[Problems and tasks]
(a) In the lesson on the RL infrastructure engineer role, what number is minimized?
(b) Please output the part of the RL infrastructure engineer lesson starting at "Six distinct compute" and ending at "of those terms.".
(c) Write the next part of the lesson on the RL infrastructure engineer role, continuing after its last sentence.

[Document extract]
↓↓↓
RL / lessons / 24 · engineer role lesson 1 / 2 · part IV

RL infrastructure engineer — what the role actually is

A modern post-training RL loop is the most expensive, most fragile, most under-tooled software you'll ever own. The engineer who builds it sits between research, systems, and ops, and is the only person who knows why a step is slow today. This lesson lays out the role from first principles.

What you're actually optimizing

Before listing duties, derive the objective. A post-training RL run repeats a single loop:

┌─────────────────────────────────────────────────────────────────┐ │ for step in range(N_steps): │ │ prompts ← sample batch │ │ rollouts ← INFERENCE_ENGINE.generate(policy, prompts) │ │ rewards ← ENVIRONMENT.score(rollouts) │ │ logπ_θ ← TRAINER.forward(policy, rollouts) │ │ logπ_ref ← REF_MODEL.forward(rollouts) ─┐ KL anchor │ │ advantage = compute_advantage(rewards, logπ_*) │ │ │ loss = PPO/GRPO/RLOO surrogate │ │ │ TRAINER.backward(loss); optimizer.step() │ │ WEIGHT_SYNC.push(policy → INFERENCE_ENGINE) │ └─────────────────────────────────────────────────────────────────┘

Six distinct compute roles, four communication paths, one shared piece of state (the model weights) that lives in two formats simultaneously. The number you minimize is seconds per RL step at fixed correctness and stability. Every duty below traces back to one or both of those terms.
↑↑↑
[Material supplied]
↓↓↓
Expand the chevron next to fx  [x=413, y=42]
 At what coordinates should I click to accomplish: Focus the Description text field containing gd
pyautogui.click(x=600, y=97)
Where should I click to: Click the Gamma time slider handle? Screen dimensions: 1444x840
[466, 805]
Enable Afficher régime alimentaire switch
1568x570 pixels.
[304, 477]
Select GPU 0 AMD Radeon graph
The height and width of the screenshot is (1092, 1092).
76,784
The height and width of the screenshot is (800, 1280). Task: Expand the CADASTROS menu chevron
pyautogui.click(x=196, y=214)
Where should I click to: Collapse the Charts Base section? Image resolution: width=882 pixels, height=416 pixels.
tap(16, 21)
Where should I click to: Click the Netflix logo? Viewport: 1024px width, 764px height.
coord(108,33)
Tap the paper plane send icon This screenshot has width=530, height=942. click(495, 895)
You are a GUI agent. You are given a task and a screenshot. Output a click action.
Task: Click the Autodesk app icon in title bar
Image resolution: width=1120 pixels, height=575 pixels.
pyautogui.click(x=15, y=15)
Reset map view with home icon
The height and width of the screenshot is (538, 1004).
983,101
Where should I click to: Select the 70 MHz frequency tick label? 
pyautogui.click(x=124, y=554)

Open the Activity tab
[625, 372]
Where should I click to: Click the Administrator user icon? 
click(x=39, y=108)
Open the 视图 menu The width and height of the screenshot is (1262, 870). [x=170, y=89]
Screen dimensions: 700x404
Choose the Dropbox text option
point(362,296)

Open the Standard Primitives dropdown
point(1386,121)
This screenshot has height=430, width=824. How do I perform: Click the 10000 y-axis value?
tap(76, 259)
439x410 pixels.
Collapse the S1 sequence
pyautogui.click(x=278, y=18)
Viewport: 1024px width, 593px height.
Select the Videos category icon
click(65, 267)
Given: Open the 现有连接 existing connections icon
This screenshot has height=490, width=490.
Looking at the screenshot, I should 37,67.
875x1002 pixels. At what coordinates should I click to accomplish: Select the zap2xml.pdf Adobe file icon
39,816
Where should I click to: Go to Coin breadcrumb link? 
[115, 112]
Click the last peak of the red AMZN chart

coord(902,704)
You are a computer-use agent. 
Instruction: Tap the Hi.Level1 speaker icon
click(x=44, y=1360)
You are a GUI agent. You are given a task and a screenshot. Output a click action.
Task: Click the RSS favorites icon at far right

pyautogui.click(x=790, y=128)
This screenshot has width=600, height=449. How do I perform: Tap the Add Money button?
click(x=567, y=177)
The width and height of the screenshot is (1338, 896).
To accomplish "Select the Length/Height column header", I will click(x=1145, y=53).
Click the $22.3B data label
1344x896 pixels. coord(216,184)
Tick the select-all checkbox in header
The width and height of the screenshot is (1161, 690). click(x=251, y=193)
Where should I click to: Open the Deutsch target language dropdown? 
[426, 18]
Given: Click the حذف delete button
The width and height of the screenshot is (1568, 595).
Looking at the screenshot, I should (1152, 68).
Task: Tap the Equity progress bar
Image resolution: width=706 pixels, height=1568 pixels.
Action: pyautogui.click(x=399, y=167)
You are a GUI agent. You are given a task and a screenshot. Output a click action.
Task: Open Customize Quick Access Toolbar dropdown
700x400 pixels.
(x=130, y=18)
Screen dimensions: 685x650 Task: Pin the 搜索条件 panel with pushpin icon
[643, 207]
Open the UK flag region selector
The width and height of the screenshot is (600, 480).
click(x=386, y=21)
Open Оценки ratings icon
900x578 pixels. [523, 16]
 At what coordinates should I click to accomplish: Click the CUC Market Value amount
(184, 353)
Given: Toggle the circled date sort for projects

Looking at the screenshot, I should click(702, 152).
↑↑↑
[Task-by-task results]
(a) Seconds per RL step at fixed correctness and stability.

(b)
Six distinct compute roles, four communication paths, one shared piece of state (the model weights) that lives in two formats simultaneously. The number you minimize is seconds per RL step at fixed correctness and stability. Every duty below traces back to one or both of those terms.

(c)
First-principles framing
An RL step is dominated by rollout time. For a 7B model generating 1024 tokens × 64 prompts × 16 rollouts, you'll do ~1M forward passes through the policy just for rollouts, vs. one forward + one backward for training. If the rollout engine isn't >5× faster per token than the trainer, rollout dominates > 80% of step time. This single ratio decides the architecture of the entire system.

The two duties you were asked about — yes

The two duties in the prompt are exactly the headline activities. Restated honestly:

Duty (as written)What it actually meansTime share
Improve and support RL infra for agentic use Extend the rollout loop from single-turn ("prompt → completion") to multi-turn agent trajectories with tool calls, structured outputs, branchy environments, per-turn rewards, and tool-output masking. Build the environment/verifier substrate (sandboxed code execution, deterministic graders, async tool I/O). Wire it into the trainer's loss masking so gradients only flow through model-generated tokens, never tool outputs. See 08_agentic, 18_environments. ~30–40%
Develop new kernels to speed up rollout generation and training Two distinct kernel surfaces. Rollout-side: attention variants (FlashAttention, FlashInfer, paged), prefix caching, speculative decoding, GQA/MQA, KV quantization, chunked prefill. Training-side: chunked cross-entropy, fused PPO ratio+clip, fused KL estimators, sequence packing (varlen attention), low-precision (bf16/fp8) gradients. Plus the bridge: log-prob compute kernels that produce byte-identical values across rollout and trainer. The next lesson (24) drills into this. ~25–35%

So yes — these are core. They're also incomplete. The role spans five layers, only two of which are listed above.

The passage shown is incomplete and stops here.